Herr Baldauf (CDU) sorgt sich,Herr Bechtel (CDU) will das Land in die Pflicht nehmen und die freien Wähler befürchten Schwund an Ehrenämtern und ein Pragmatiker sagt so könne es nicht weiter gehen.Alle wollen mehr Geld von der Landesregierung. Die hat ja ein Entschuldungsprogramm aufgelegt, das wohl nicht reicht. Neue Schulden sind auch keine Lösung. Der Staat kann nur über Steuern Geld einnehmen oder welches drucken was dann die Inflation anheizt.Da ist die Katze ,die sich in den Schwanz beisst.Jammern hilft da nicht.

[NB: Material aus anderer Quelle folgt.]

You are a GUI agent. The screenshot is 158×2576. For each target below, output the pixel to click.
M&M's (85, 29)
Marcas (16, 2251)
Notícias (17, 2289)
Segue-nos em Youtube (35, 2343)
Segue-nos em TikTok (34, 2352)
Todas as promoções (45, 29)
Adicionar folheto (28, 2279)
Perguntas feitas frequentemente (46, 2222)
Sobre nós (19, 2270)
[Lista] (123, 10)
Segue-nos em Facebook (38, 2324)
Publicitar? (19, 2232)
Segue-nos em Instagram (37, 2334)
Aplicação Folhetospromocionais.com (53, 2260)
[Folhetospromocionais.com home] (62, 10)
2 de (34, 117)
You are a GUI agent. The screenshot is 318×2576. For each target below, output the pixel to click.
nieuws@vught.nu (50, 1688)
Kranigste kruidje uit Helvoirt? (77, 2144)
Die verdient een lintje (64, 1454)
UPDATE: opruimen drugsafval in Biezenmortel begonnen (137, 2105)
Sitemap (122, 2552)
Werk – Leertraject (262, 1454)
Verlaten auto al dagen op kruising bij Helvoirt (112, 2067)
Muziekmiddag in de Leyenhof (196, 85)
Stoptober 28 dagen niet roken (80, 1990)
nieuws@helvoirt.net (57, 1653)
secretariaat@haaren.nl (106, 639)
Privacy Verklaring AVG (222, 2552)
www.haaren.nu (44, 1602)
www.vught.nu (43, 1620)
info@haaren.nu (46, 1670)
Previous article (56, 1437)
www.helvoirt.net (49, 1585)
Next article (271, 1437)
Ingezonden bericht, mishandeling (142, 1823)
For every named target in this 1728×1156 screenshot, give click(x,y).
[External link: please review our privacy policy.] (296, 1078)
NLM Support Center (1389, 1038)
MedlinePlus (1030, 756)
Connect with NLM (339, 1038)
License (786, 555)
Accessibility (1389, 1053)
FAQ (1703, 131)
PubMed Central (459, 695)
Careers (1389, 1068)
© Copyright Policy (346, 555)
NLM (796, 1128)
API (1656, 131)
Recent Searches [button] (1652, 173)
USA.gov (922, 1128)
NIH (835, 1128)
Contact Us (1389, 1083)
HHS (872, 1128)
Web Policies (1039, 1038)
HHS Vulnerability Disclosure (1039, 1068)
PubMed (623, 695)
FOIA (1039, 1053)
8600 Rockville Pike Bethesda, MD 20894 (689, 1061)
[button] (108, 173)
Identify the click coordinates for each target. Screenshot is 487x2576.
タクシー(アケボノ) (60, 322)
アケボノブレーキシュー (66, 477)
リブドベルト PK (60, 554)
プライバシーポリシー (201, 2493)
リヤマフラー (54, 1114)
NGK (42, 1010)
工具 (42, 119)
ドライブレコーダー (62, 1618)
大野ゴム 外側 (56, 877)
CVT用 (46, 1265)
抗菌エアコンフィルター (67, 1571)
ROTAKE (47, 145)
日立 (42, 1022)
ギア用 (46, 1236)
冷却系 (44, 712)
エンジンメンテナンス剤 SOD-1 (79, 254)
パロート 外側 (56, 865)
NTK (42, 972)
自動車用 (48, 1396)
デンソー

Letztendlich kommt es immer so wie es kommen muss. Dies ist das Ergebnis einer desaströsen Politik auf Bundes- und Landesebene. Die örtliche Ebene wird mit den Problemen, deren Ursache in der Bundes- und Landespolitik liegen, allein gelassen. Überbürokratisierung, Überregulierung, auf örtlicher Ebene umzusetzende, jedoch nicht gegenfinanzierte Leistungsgesetze (z.B. KiTa-Ausbau, Klimaschutz, Flüchtlingsunterbringung u.v.m.). Stattdessen fließen riesige Summen an Steuergeldern ins Ausland ab (Niger, Mali, Afghanistan, Ukraine) die, weil die Schuldenbremse ja eingehalten werden muss, den Kommunen nicht zur Verfügung stehen. Eilmeldung von heute: Das DRK-Krankenhaus in Alzey hat Insolvenz angemeldet!!!! Bei den kommenden Kommunalwahlen in RLP werden die Altparteien hoffentlich vom Wähler einen Denkzettel bekommen...... So kann es nicht mehr weitergehen !!!